[This is part of a series analyzing Robert Jordan's Wheel of Time novels. Previous installments can be found
under the tag. Comments on old posts are welcome, but please, no spoilers for books from
Knife of Dreams onward.]
It occurs to me that it's no longer accurate to title these posts "
Revisiting the Wheel of Time," since from here on out I'm not re-reading stuff; I'm reading it for the first time. But calling them "Visiting the Wheel of Time" sounds odd, so we'll go with the parentheses approach.
The schedule, of course, has been one book every two months -- but
Crossroads of Twilight being the wasteland that it is, and
New Spring being so short (it isn't really; it's 122K, which is perfectly respectable, but svelte next to the usual doorstops), I decided to "double up" for this round.

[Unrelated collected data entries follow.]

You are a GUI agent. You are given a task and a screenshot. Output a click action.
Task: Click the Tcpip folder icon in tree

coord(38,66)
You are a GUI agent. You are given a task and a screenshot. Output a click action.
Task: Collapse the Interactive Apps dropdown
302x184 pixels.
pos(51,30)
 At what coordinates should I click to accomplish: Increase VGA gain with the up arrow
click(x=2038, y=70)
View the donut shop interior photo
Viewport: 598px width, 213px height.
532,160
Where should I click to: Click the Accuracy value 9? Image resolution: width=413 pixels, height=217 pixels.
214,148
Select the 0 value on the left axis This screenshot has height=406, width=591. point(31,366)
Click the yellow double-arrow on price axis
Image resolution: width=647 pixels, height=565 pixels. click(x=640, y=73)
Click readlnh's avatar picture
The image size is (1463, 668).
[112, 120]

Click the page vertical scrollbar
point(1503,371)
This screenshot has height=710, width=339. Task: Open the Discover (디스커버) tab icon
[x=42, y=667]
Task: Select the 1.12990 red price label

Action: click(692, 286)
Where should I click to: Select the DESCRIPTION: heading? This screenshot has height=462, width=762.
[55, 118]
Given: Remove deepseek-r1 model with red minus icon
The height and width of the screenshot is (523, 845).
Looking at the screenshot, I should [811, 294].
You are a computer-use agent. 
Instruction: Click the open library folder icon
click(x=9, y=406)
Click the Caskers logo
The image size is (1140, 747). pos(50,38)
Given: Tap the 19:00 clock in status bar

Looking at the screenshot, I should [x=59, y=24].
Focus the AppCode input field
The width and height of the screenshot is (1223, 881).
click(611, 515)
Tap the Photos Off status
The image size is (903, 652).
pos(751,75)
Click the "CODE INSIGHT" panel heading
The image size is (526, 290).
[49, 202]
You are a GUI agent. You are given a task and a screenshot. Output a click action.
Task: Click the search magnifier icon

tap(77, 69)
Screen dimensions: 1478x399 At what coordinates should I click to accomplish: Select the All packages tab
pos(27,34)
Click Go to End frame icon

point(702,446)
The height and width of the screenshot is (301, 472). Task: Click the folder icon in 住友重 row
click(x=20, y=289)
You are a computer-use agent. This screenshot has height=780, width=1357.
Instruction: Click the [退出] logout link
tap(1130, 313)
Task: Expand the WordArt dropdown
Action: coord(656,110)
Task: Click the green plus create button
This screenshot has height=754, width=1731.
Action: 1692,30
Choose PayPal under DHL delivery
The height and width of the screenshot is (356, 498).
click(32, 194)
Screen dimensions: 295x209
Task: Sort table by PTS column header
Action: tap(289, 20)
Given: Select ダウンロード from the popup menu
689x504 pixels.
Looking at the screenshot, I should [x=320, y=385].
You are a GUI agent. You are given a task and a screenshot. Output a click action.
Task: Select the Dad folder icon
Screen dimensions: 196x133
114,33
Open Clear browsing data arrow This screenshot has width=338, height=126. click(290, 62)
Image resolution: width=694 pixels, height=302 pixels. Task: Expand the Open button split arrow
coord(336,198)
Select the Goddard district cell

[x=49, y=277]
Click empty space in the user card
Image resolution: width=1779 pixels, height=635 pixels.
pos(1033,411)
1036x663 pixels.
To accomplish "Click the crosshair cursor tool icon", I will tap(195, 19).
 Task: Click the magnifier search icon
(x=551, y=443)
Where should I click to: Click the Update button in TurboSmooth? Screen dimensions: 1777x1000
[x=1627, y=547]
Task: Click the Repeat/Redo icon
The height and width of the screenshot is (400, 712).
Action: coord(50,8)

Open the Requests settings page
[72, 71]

It was the right decision; there isn't really enough here to make me feel it would be worth that kind of pace.
It's an odd book, really, and occupies an odd position in the series: a prequel written while Jordan was mired in the deepest part of the bog. It started out as a novella, then got expanded to a novel; I know I read the original version, but don't remember exactly what it consisted of. (Did it start with Lan's arrival in Canluum? I feel like it might, since that starts with a line about "new spring," and it's also where Lan comes back into the story, after being largely absent for the first 200 pages.) Sometimes novellas get expanded by tacking on more material before or after -- and I'm pretty sure that's at least a big part of what happened here -- but I don't know if the novella material also got expanded or altered.
I'm also not sure who the book is intended for. New readers? There's so much in here that doesn't get explained in the least, like who the Aiel are and why the rest of the continent is at war with them; I don't even think the story gets around to explaining what exactly happened to Malkier until near the end of the book. Current readers? There's too much explanation of things that were made abundantly clear long ago, and on the flip side, there just isn't enough in here that's new -- that isn't expansion of things we'd already been told about in the main books.
( Is it possible for an author to fanfic his own work? )I asked in the text of the cut-tag whether an author can fanfic himself. That's what
New Spring comes across as, almost: canonical fanfiction. It picks up details from the text and tells a story about how they might have gone, putting flesh on those bones, just like I've seen people ask for in Yuletide prompts and the like. I have nothing against fanfiction (obviously), but in this context, I just find myself wishing this book had put together a new skeleton instead.
And from here we go to
Knife of Dreams, at which point, for the first time since January 2003, I will finally resume forward motion through this story.